A good friend who called me last night to ask me how I make a Negroni. I told him how I make mine, and in so doing, I thought about how tragic it would be if there are others like him out there - otherwise very intelligent people, worldly people who are great in the kitchen and who have a lot of experience making food and drink, but do not know how to make a Negroni. So please consider this as a public service announcement.

Let me start by telling you that I have never been a bartender. I have no piercings, I am not now, nor have I ever worn a bowler hat. Same goes for arm gators - never. I have not yet planted a vegetable farm on my roof, and I have never raised and then butchered a pig. I have, however, seen many western movies in which men wear mutton chops, bowler hats, and arm garters while tending bar, and I hope that the viewing of those films, in conjunction with the tattoo that I got in college 20 years ago, will convey upon me sufficient mixology street cred.

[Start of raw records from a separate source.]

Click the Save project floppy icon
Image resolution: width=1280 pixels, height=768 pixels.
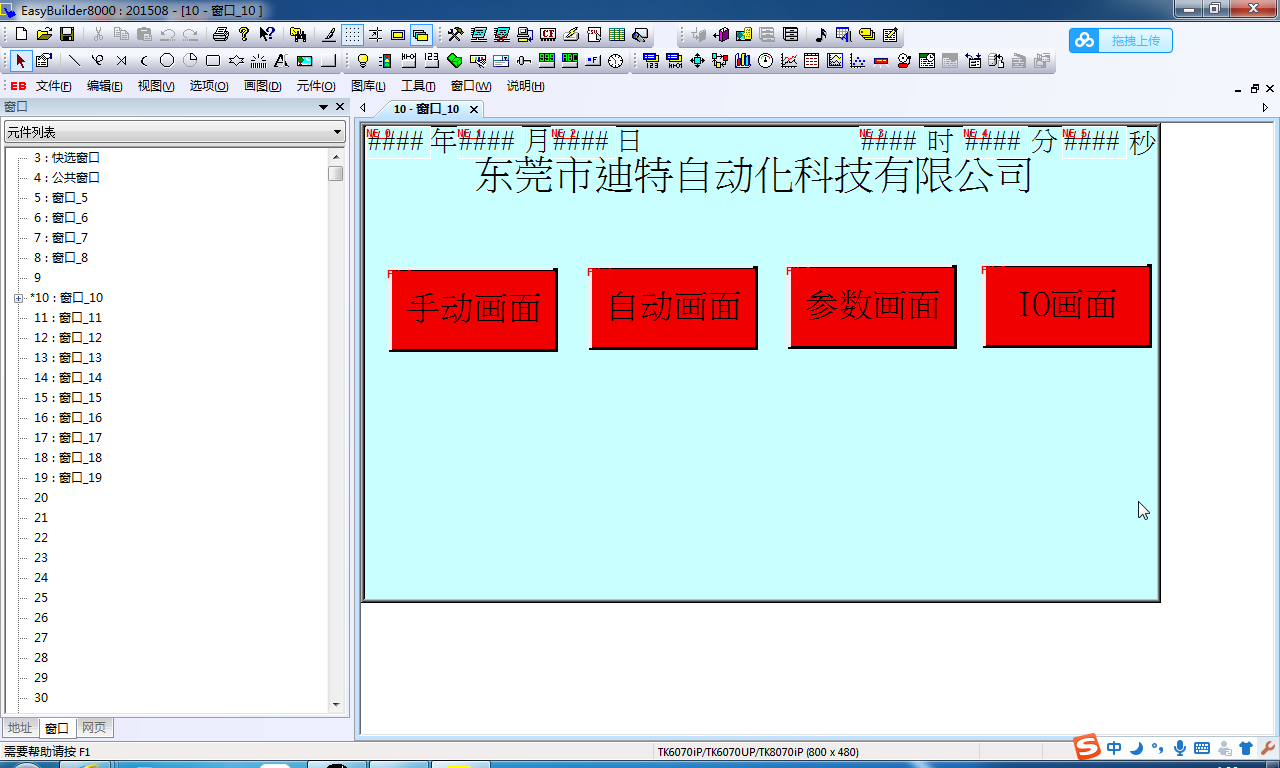66,34
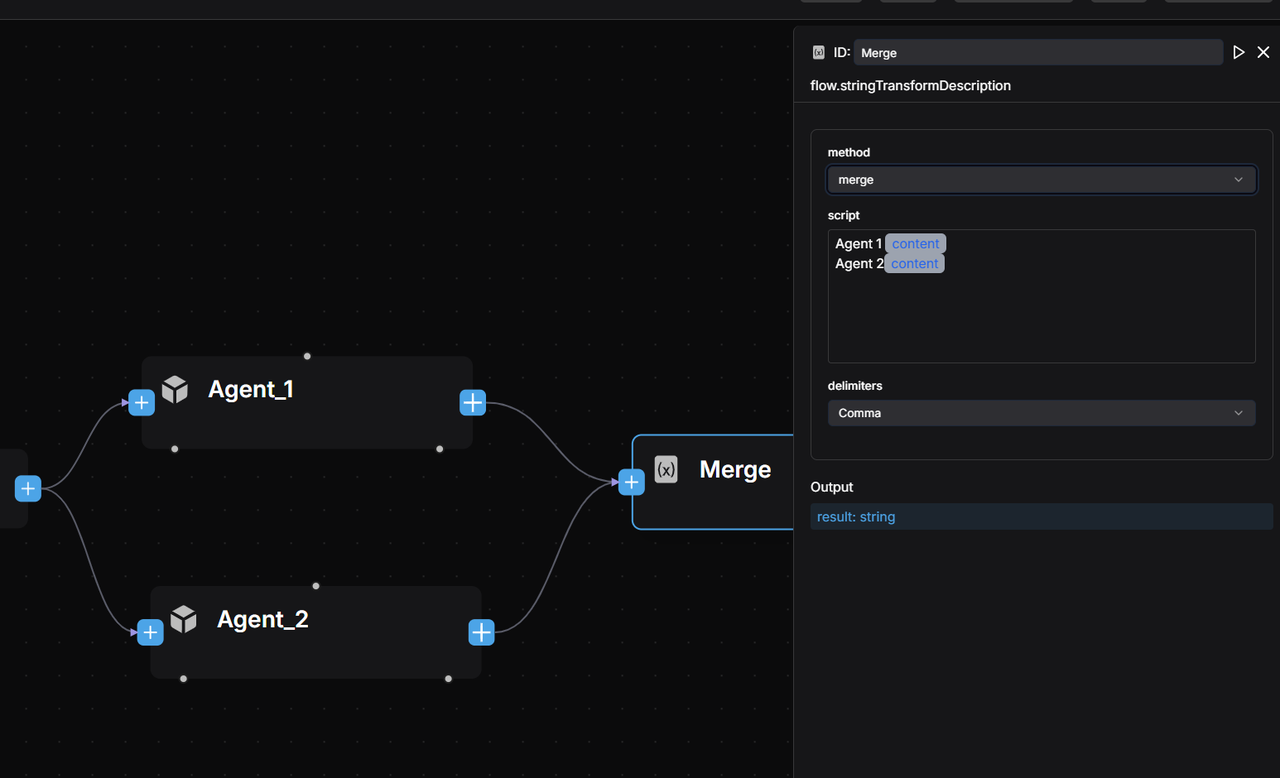This screenshot has width=1280, height=778.
Task: Click the plus button on the canvas left edge
Action: pos(27,488)
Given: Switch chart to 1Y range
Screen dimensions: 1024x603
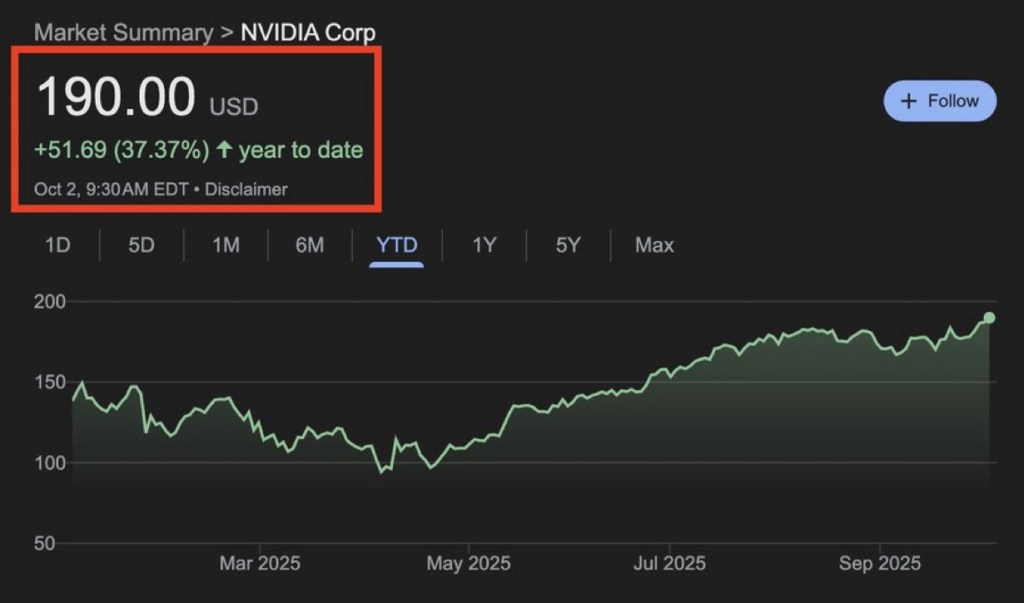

The first time I had Negroni it was served to me after dinner in a Martini glass. I loved it immediately - bittersweet, perky, complex, just delicious. I asked how to make it and the bartender said that the owner of the restaurant wants the Negroni to be served as an aperitif over ice, but he prefers it straight up after dinner. His recipe: 3 parts gin, 2 parts sweet vermouth, 1 part Campari. I made mine that way for a while and enjoyed every one of them.

That said, the classic recipe for a Negroni is equal parts gin, sweet vermouth, and Campari. Nowadays I use basically equal parts, but I like to use a little bit more gin, say a 3 and a half count pour instead of 3. And these days I prefer a Negroni as an aperitif on the rocks, and I like a thin slice of lemon that I massage with the ice cubes before I pour the drink in the glass. I know, an orange slice is more typical, but I like the bite of the lemon.

The point here is that I make it the way I enjoy it. If you're curious, play around with the ingredients and find your own favorite Negroni. Here is my current favorite:

3 and a half count pour Plymouth Gin
3 count pour Dolin Sweet Vermouth
3 count pour Campari

3 or 4 ice cubes in a shaker, add the above ingredients, shake vigorously while envisioning a frontier days bartender in Cheyenne. Press a lemon slice between ice cubes, pour the drink, have fun.

If you have a favorite Negroni recipe, or know of a good tattoo removal service, please share in the comments.

8 comments:

Jay said...

I add just a few drops of angostura bitters to mine and I think it makes it just a bit better. Otherwise, pretty much the same recipe.

Now I'm thirsty.

Anonymous said...

Negronis aside, I think your readership would appreciate knowing exactly what sort of tattoo you opted for during college.

TWG said...

tatoo guess: cat in the hat?

It's arm gaiters, gators live down south, garters are for women (typically).

I have a bit of Vergano Americano left and had been drinking it with soda water, but perhaps a negroni is in order.

I make mine with the classic proportions but sometimes with a bit more gin and orange bitters. My favored vermouths are Carpano Antica or Punt e Mes with M&R an acceptable substitute. Only had a bottle of the Dolin once, but it wasn't sweet enough for the Manhattans.

Anonymous said...

I like a splash of club soda on top

the vinophile said...

This is exactly what i'm ordering after i get out of work today. Can't wait!

Weston said...

I do equal Parts but with a Twist of Burnt Orange Zest.

Brooklynguy said...

The tattoo is an arm gator, a ring around my bicep.

That's not true, but i think it's funny.

Woody Moranis said...

A negroni is a beautiful thing if made right...a tragedy if not. I agree with the longer pour for gin, I also do this with the corpse reviver 2 and Irma la Duce cocktails. I just like the bite from the gin. Always love to read about a fellow cocktail lover.